Наряду с этими наблюдениями, носящими более или менее общий характер, встает вторая проблема: каким учениям, каким авторитетам следует Боэций как христианский мыслитель? Ибо этот момент особенно интересен в случае Боэция: будучи философом, Боэций не «обращается в христианство» в своих богословских трактатах, ибо он не воспроизводит в них ни учение Оригена, ни учение Каппадокийцев, но следует, в первую очередь, современным ему аристотелизму и неоплатонизму. Однако его мысль не замыкается исключительно на этих философских течениях: и он сам указывает нам на это, заявляя в предисловии к своему трактату «О Святой Троице», что он является последователем Августина.
А потому в этом контексте мы хотели бы возобновить наши рассуждения об августинизме Боэция, то есть еще раз подвергнуть рассмотрению ту тематику, о которой мы только что говорили, а именно — тематику «приобщения к Богу». Ибо нам кажется, что тема приобщения, хотя она и не трактовалась Августином с той прозрачной ясностью, с которой её обсуждает Боэций, но так или иначе уже присутствовала в основных чертах в произведениях епископа Иппонского, благодаря общему для обоих авторов неоплатоническому образованию западного типа. А потому давайте обратимся только к самому знаменитому богословскому сочинению Боэция, открыто посвященному тринитарному учению, поскольку мы, разумеется, не можем претендовать — в этом контексте — на отражение всей совокупности данных, которыми мы и не располагаем в полноте; в любом случае, можно выдвинуть гипотезу, согласно которой обращение Боэция к Августину в «О Святой Троице» есть своего рода ответ на «О Троице» Августина. Уже отмечалось, что Августин установил тождество между bonum и esse. В «Буквальном толковании на Книгу Бытия» писатель полемизирует с еретиками (ими с большой долей вероятности были манихеи), которые, впав в соблазн по злой воле дьявола, стремились освободить от проявлений этой злой воли творение верховного и истинного Бога, закрепив её за другим началом, противоположным Богу, а именно — за началом зла. Еретики, действительно, не способны понять, что «всё, что существует, в силу того, что оно есть некая субстанция, является благим и не может происходить от чего–либо другого, чем от истинного Бога, от которого происходит всякое благо» (XI 13).
Зло, напротив, имеет своей причиной злую волю, которая противопоставляет вещи низшие вещам высшим, грубо нарушая тем самым упорядоченность мира. Итак, зло не является субстанциальным, но есть следствие грубого нарушения порядка.

Исходные данные
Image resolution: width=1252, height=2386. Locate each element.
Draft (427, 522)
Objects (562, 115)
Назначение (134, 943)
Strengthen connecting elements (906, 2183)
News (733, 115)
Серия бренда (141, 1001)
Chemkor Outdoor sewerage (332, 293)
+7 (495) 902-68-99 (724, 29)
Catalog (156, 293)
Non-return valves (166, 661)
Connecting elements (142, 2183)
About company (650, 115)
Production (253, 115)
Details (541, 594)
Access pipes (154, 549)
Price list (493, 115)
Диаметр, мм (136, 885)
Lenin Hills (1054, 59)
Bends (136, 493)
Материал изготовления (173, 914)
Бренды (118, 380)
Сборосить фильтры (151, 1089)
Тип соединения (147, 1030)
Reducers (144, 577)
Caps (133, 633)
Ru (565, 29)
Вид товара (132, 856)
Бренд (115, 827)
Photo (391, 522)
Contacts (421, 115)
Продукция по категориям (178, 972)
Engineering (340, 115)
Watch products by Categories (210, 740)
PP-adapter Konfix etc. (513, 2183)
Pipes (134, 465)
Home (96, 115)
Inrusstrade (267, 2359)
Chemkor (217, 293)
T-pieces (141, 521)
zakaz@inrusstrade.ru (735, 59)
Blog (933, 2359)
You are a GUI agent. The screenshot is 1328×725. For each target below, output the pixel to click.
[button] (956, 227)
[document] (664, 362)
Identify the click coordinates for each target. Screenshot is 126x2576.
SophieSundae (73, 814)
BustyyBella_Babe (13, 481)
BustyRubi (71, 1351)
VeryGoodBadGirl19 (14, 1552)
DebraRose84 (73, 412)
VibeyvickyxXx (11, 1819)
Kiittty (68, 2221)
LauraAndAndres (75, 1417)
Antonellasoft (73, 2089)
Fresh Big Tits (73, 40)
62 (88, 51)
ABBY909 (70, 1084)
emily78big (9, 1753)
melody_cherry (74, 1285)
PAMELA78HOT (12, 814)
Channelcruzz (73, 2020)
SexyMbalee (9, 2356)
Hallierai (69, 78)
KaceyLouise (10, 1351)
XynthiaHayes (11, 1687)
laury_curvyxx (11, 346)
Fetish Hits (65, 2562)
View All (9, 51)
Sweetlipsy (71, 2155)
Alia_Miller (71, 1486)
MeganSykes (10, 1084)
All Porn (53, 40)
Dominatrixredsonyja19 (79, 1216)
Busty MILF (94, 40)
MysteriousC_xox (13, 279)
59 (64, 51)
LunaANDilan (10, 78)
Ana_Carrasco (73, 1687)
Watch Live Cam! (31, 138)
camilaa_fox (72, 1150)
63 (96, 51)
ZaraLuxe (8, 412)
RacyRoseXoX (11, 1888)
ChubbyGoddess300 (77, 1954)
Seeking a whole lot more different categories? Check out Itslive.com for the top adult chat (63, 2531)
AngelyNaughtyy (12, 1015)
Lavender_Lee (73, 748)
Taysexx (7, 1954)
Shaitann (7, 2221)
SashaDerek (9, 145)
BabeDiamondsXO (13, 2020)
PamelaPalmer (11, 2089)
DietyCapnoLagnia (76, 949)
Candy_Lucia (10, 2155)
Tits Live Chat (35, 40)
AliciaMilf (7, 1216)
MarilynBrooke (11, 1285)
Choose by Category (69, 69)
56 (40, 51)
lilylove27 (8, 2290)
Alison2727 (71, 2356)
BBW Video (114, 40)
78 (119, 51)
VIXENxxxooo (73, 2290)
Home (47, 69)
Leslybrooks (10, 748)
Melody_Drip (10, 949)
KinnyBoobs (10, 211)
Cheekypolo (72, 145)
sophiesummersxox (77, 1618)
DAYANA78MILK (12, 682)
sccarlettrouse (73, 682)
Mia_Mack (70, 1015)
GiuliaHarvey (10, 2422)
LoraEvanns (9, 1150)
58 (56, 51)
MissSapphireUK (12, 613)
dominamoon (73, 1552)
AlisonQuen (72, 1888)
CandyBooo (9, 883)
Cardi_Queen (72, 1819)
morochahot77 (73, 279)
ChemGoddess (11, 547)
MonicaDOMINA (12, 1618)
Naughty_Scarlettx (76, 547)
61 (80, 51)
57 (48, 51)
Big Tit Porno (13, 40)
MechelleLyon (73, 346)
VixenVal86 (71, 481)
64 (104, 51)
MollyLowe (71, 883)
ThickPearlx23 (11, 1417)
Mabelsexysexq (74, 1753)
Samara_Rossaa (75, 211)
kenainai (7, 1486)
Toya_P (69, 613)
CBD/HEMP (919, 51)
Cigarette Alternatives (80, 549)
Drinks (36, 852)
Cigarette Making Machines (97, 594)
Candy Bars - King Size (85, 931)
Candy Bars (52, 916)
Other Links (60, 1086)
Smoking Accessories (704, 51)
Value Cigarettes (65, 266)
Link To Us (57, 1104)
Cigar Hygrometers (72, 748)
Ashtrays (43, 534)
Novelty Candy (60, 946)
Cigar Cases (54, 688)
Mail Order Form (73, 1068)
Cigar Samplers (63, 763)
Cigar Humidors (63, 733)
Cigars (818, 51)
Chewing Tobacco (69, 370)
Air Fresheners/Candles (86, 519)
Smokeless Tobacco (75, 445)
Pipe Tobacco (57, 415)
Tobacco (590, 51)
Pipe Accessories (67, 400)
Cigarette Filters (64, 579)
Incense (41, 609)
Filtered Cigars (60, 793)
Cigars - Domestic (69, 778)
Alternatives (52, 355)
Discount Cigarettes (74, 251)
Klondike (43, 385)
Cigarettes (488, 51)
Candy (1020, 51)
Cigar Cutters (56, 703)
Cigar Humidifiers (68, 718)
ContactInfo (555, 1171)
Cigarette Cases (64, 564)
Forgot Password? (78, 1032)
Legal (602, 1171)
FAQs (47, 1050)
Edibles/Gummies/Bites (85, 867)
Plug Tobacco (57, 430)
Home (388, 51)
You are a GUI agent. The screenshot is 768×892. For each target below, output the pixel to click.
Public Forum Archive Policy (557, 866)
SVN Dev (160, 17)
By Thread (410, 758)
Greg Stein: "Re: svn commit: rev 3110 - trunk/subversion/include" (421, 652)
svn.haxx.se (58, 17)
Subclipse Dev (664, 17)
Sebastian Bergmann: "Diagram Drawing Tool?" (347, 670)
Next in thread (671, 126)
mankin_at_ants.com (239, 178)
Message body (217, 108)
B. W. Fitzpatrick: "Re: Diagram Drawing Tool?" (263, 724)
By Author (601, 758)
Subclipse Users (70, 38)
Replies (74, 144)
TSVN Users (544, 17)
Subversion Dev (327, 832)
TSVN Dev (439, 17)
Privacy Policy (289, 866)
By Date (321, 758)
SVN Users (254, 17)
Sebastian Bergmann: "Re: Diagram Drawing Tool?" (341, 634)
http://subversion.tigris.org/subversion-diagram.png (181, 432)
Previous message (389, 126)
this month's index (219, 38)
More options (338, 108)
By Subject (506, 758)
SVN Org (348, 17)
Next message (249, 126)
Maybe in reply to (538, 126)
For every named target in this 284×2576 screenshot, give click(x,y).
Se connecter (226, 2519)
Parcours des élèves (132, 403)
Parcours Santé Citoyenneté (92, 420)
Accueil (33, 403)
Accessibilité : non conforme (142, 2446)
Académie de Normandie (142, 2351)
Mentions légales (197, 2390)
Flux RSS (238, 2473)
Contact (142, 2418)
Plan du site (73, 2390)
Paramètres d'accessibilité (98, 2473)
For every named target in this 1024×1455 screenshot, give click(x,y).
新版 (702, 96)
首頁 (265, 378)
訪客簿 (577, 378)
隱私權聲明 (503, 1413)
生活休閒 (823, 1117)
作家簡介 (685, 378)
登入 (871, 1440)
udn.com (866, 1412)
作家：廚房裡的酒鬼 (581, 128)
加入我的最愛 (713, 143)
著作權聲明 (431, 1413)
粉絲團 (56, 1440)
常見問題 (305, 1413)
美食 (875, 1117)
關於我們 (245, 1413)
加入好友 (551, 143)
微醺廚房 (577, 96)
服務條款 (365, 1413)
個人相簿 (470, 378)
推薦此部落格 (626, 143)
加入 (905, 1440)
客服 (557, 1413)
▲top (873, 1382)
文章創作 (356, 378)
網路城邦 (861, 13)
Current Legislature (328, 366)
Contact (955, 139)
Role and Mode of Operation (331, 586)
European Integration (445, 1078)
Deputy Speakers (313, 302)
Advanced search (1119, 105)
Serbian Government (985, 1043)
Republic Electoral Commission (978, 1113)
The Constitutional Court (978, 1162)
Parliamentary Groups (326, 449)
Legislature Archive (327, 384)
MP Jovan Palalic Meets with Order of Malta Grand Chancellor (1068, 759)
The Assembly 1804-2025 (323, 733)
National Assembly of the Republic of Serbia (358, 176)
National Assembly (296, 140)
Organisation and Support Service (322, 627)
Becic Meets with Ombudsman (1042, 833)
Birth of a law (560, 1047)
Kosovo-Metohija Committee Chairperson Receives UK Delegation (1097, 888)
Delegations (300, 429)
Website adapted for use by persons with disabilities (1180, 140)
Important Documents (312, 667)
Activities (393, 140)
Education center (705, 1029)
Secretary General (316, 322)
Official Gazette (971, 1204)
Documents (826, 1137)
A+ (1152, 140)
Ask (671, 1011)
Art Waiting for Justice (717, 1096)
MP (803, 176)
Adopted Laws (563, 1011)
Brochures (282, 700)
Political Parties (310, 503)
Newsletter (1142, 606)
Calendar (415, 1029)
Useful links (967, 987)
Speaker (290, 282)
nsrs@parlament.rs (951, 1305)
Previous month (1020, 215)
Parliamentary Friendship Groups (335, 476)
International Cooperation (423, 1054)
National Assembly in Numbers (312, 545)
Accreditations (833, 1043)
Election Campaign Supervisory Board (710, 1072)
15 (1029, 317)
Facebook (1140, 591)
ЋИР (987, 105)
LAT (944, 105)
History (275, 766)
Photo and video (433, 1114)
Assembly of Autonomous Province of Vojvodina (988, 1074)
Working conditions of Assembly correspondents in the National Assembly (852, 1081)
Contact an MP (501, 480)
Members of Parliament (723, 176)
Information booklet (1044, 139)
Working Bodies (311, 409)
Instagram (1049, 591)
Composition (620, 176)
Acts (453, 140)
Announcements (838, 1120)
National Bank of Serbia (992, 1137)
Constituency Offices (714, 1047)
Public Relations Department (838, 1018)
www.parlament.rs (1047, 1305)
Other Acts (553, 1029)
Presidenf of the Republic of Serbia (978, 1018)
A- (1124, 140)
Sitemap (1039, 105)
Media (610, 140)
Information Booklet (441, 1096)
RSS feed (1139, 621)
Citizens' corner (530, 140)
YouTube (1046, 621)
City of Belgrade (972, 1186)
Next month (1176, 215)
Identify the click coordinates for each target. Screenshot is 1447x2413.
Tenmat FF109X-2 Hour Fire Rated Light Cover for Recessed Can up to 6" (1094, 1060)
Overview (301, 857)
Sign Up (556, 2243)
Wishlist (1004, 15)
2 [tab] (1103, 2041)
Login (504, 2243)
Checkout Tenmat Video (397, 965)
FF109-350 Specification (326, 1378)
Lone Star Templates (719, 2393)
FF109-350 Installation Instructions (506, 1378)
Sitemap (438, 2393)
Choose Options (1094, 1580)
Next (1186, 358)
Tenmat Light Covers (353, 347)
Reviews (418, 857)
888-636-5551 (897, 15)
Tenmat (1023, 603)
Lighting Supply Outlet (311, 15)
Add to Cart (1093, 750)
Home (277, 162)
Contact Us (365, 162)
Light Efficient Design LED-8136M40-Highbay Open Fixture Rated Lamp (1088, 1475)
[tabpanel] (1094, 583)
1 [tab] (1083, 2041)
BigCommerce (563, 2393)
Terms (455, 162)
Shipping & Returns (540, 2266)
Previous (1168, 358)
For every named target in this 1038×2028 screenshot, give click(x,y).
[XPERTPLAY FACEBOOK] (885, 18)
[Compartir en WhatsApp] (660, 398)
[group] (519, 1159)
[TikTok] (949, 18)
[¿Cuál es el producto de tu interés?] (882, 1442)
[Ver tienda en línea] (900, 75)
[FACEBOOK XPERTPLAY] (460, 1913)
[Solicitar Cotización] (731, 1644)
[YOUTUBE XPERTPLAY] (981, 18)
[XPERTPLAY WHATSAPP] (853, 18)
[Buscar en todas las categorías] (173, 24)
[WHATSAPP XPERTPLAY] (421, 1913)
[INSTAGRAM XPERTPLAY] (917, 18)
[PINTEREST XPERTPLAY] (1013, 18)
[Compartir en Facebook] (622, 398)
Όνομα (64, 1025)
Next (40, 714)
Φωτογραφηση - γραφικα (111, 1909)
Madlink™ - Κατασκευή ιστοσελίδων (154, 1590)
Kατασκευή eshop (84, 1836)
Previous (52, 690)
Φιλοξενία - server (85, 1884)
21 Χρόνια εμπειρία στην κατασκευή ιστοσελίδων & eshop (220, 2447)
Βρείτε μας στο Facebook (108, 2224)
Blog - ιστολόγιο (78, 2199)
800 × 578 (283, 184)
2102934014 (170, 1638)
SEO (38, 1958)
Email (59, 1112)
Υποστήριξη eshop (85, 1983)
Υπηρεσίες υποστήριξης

Что нужно сделать
[a] Ответьте на вопросы по тексту о Боэции и Августине:
(i) Чьим последователем Боэций называет себя в предисловии к трактату «О Святой Троице»?
(ii) Между какими понятиями Августин установил тождество?
(iii) Что, согласно тексту, является причиной зла?
[b] Дайте продолжение текста о Боэции и Августине, начиная сразу после его последней фразы.

Готовые ответы
[a]
(i) Августина.
(ii) Между bonum и esse.
(iii) Злая воля.

[b]
Знаменитым является также место «О Троице», VIII 3, 4, в котором Августин предается лирическому описанию благости вещей, на разных ступенях бытия. Благими являются все вещи, но (и этот момент очень важен), отрешись от единичных проявлений блага и попытайся увидеть благо в самом себе: таким образом ты узришь Бога, Который благ не по причине того, что благой является какая–то иная благая вещь, но Он Сам есть то благое, что заключено в каждой благой вещи. Это же повторит Боэций в описании, фиксируемом в «Утешении философией»: наряду с единичными и ограниченными благами наличествует, в качестве формы и потенции блага, summum bопит (это — технический язык неоплатонизма, который Боэций присовокупляет к манере высказываться Августина). Августин утверждает также следующее («О Троице», XI 5, 8):
«Итак, великая вещь, поскольку она есть вещь благая, постольку и обладает, несомненно, определенным подобием, пусть и весьма ослабленным, с высшим Благом».
Термин «подобие», несомненно, восходит к Книге Бытия, но здесь он указывает, как и в «О седмицах» (р. 191, 119 и сл.) на отношения между благами и первым благом:
«По этой причине, следовательно, если вещи и являются благами в силу самого факта, что они существуют, они, однако, не подобны первому Благу […]; по этой причине бытие есть благо, но все же оно не подобное тому Благу, от Которого оно происходит».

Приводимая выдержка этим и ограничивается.